FIP is literally just K's, BB's, and HR's. The things a pitcher can control (and the xFIP controls for HR's if you believe a pitcher can't control those things). Ballparks have nothing to do with those things, aside from HR's (which, again, is why I throw in xFIP).
 
mvk when the pirates needed to shore up their rotation last year at the dealine, and the answer was "JA Happ" what was your response?

Skeptical. He did fine. He did not put them over the top though, still didn't catch the Cards. Are you comparing him to how Niese/Locke/Nicasio are doing? How's that working out?
 
Skeptical. He did fine.

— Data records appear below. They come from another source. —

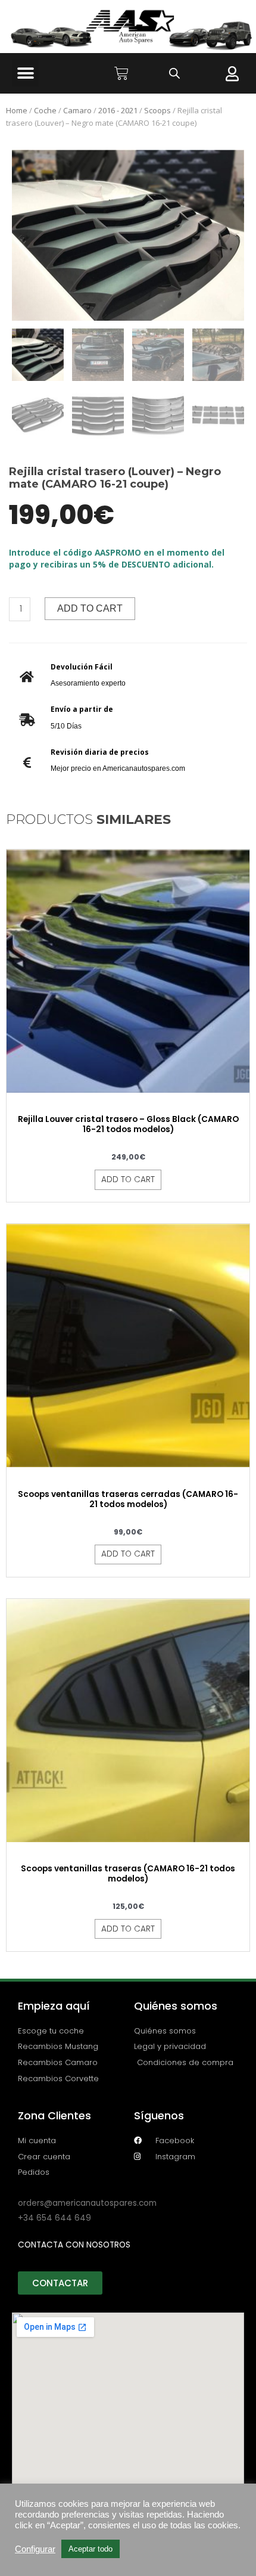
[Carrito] (121, 73)
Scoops (157, 110)
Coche (45, 110)
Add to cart (90, 608)
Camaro (77, 110)
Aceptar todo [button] (90, 2548)
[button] (25, 73)
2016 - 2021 (118, 110)
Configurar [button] (35, 2549)
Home (16, 110)
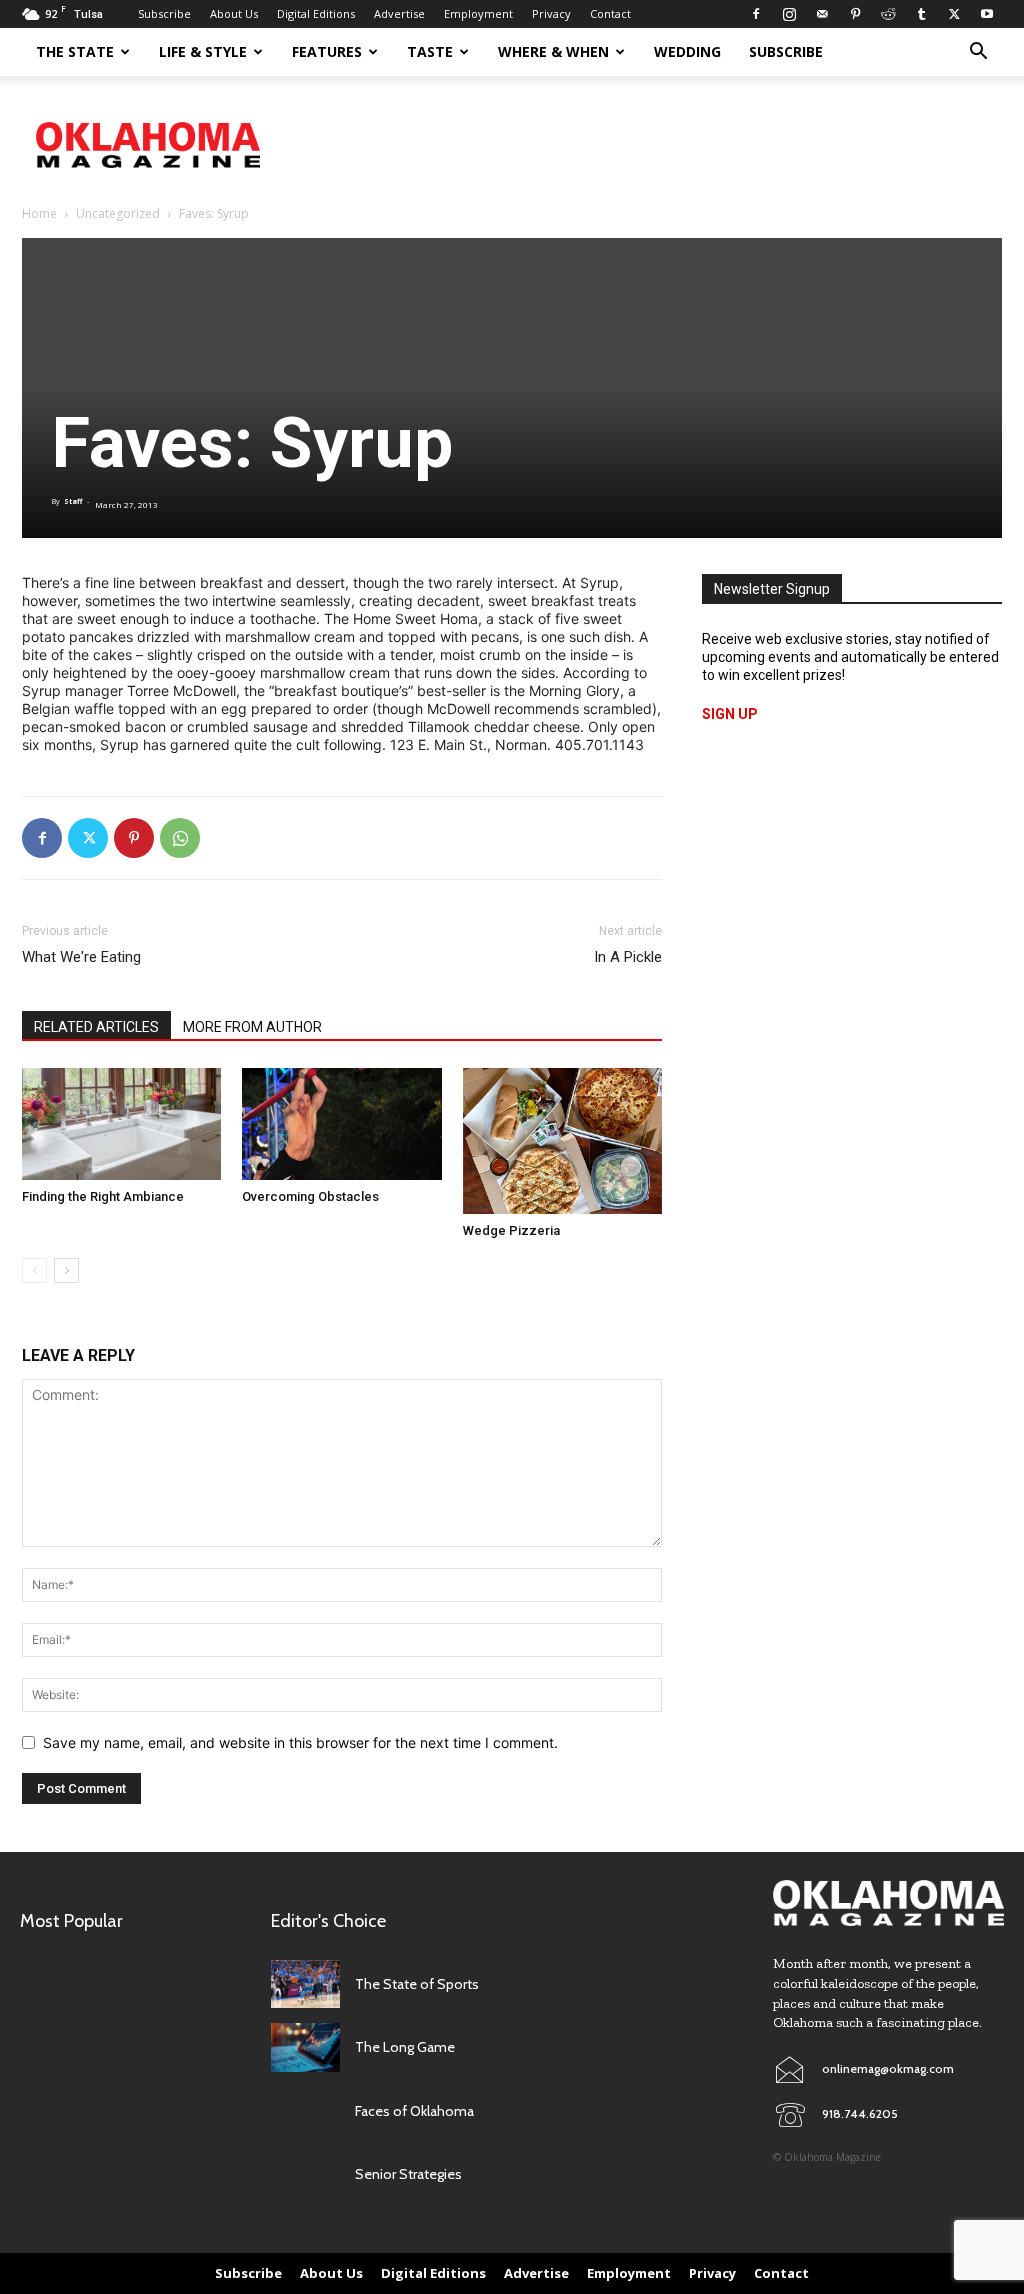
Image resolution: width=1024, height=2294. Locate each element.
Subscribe (164, 13)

He did not put them over the top though, still didn't catch the Cards. Are you comparing him to how Niese/Locke/Nicasio are doing? How's that working out?

What the hell would have put them over the top then? There is literally nothing better the Pirates could have done to try and win the division.
 
  • FIP is literally just K's, BB's, and HR's. The things a pitcher can control (and the xFIP controls for HR's if you believe a pitcher can't control those things). Ballparks have nothing to do with those things.

    So you are disputing Fangraphs, when they state that pitchers in pitcher friendly parks will have lower FIPs?

    This place is a carnival of stupidity.